When you look at this painting what do you see?
Social distancing, isolation?
‘The Silence’, by Carel Weight addresses the theme of human isolation. The artist wished it to convey his belief that although people join to perform identical rituals, they are essentially solitary individuals. To emphasise this, the three figures never met and were painted separately.
The painting shows three people (almost three generations), motionless, silent, enclosed in their walled space, protected against the outside world and one another. Not one of them appears to be at peace. They sit or stand stiffly, coldly, worryingly remote from any family closeness.
As social distancing and self-isolating become essential to our daily living; there appears to be a increasing interest in ‘Solitaries’ Those who chose an eremitic or hermitic life, living in seclusion from society. I have recently read a book that explores the social history of silence. A significant portion of this book is devoted to penal incarceration; specifically, the introduction of solitary confinement and Benjamin Rush’s misguided belief that, by isolating convicts in this way, they would gain an awareness of the presence of God and hear his voice.
This Sunday, 5th Sunday of Great Lent, we remember that wonderful Saint, Mary of Egypt. Our venerable mother Mary was a desert ascetic who repented, having lived a life given “unrestrainedly and insatiably … to sensuality”. She lived during the 6th century and passed away in a remarkable manner in 522.

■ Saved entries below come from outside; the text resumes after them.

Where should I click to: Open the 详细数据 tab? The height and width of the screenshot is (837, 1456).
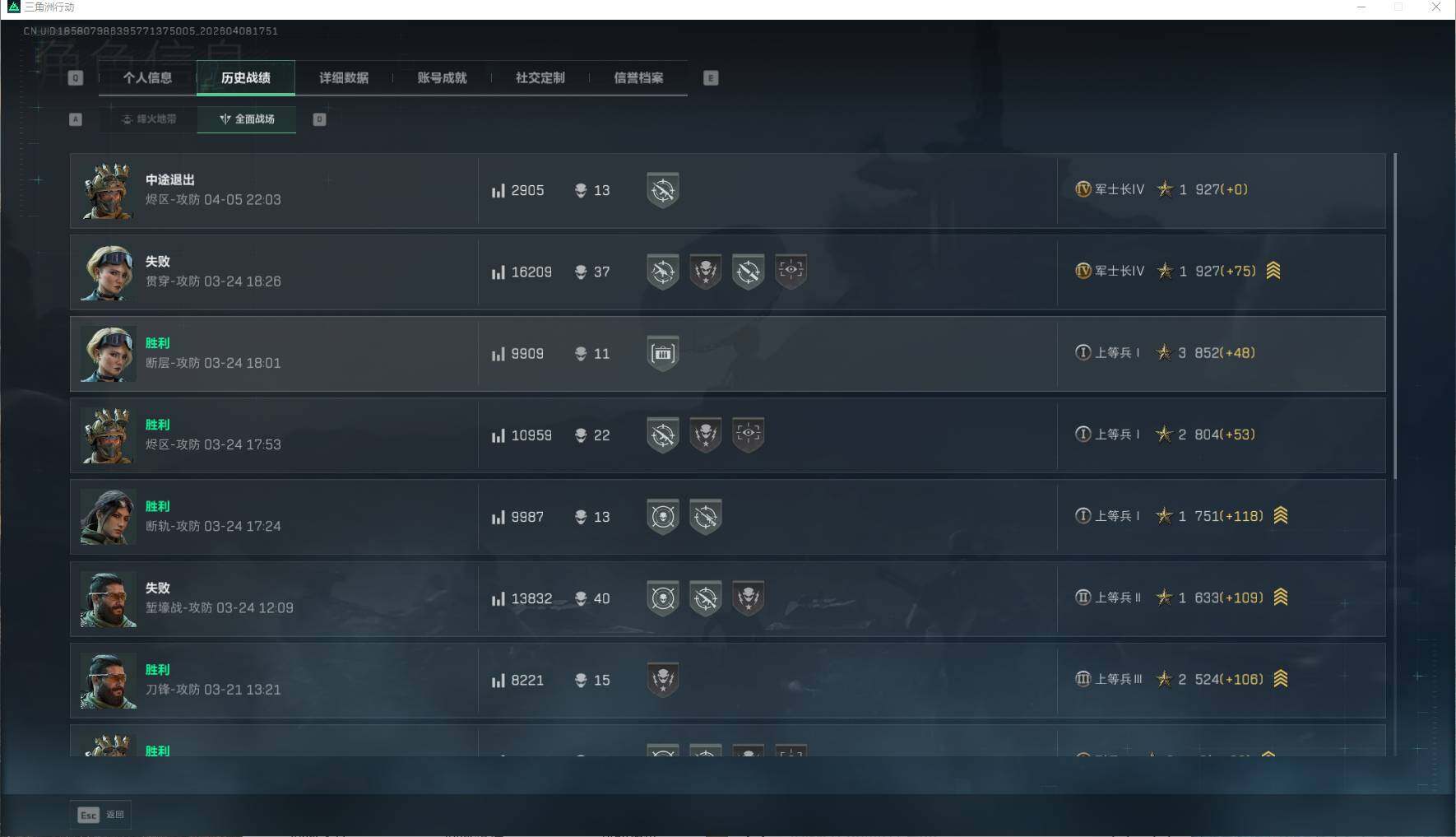[x=344, y=78]
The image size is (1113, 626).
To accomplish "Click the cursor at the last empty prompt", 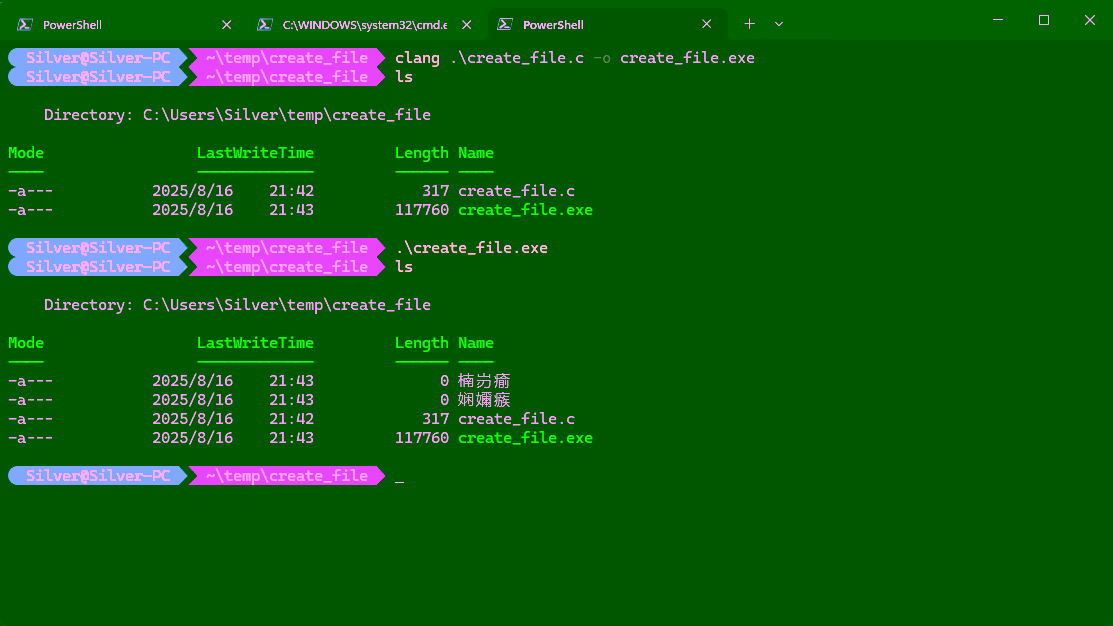I will click(400, 478).
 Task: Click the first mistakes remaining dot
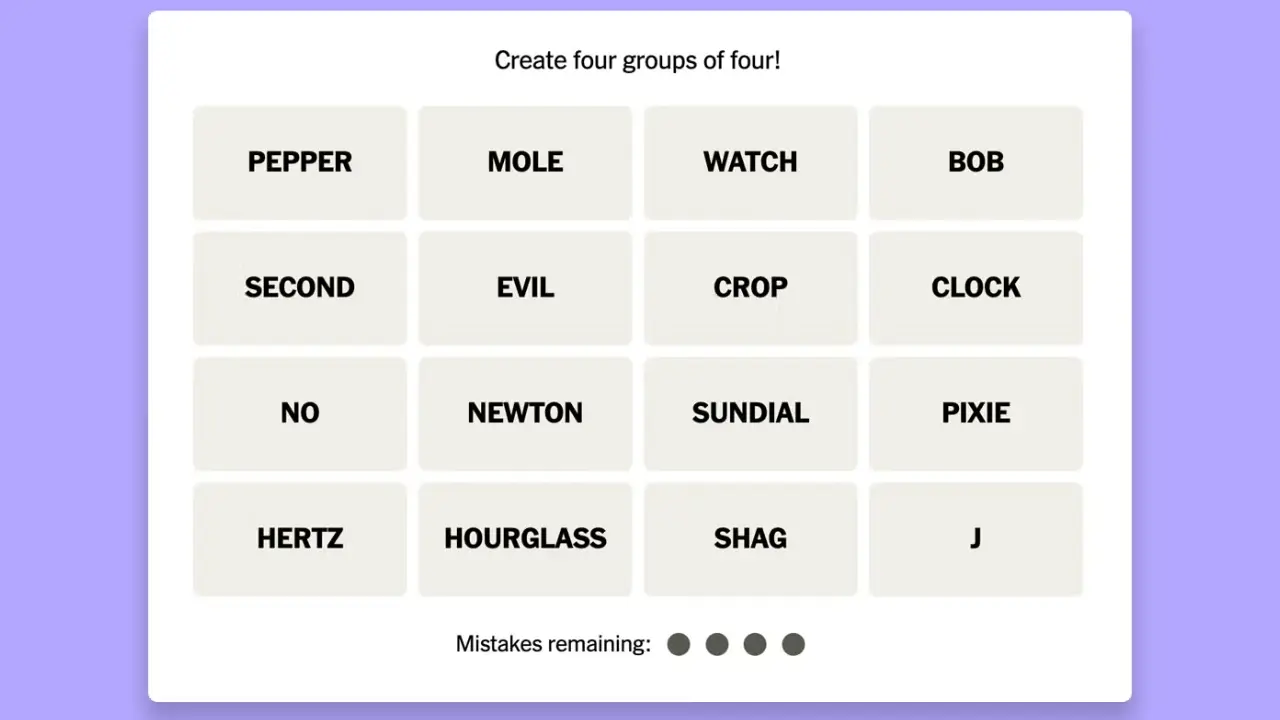679,645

[You can read the full story of the life of Mary of Egypt using the link - The Life of Mary of Egypt]
Mother Mary, like the Anchorite Julian of Norwich and the many other Religious Solitaries, chose a life of silence, unlike those subject to penal punishment. They chose a life of three-fold silence; silence from words, silence from desires and silence from thoughts. A choice made to allow them to respond to the belief that we all belong to God and are loved by him from eternity to eternity. That this brief life is just an opportunity for us to say, “I love you, too!
It is this desire to love and be loved by our Lord, that motivated these saints. It was this love for our Lord that led them to understand that any peace that rests upon externals is inevitably fragile. It was from a love and faith in Christ that they could, with St Anatoly of Optina, declare that “The best fast is to patiently endure everything that God sends”. These saints understood that with a full larder, no financial trouble, happy relationships, an interesting career: then the world is beautiful to us, and we are at peace. But they understood too the true value of such peace. At any moment accident or natural change may disrupt or destroy it. This peace is an uncertain peace! They also understood that to simply isolate oneself is not to be at peace. There is no lasting peace that does not rest upon a sense of life having meaning. For Mary of Egypt, Julian of Norwich and for all our venerable fathers and Mothers that meaning was loving and following our Lord;’ knowing that one can only be a full person in Christ.
Our Gospel reading for the 5th Sunday of Great Lent (Mark 10: 32-45) begins with the disciples journeying with Jesus to Jerusalem and His Passion. Let us together, make that same journey together! We may not be able to go to church but that must not stop us being the Church!
Holy mother Mary, pray to God for us.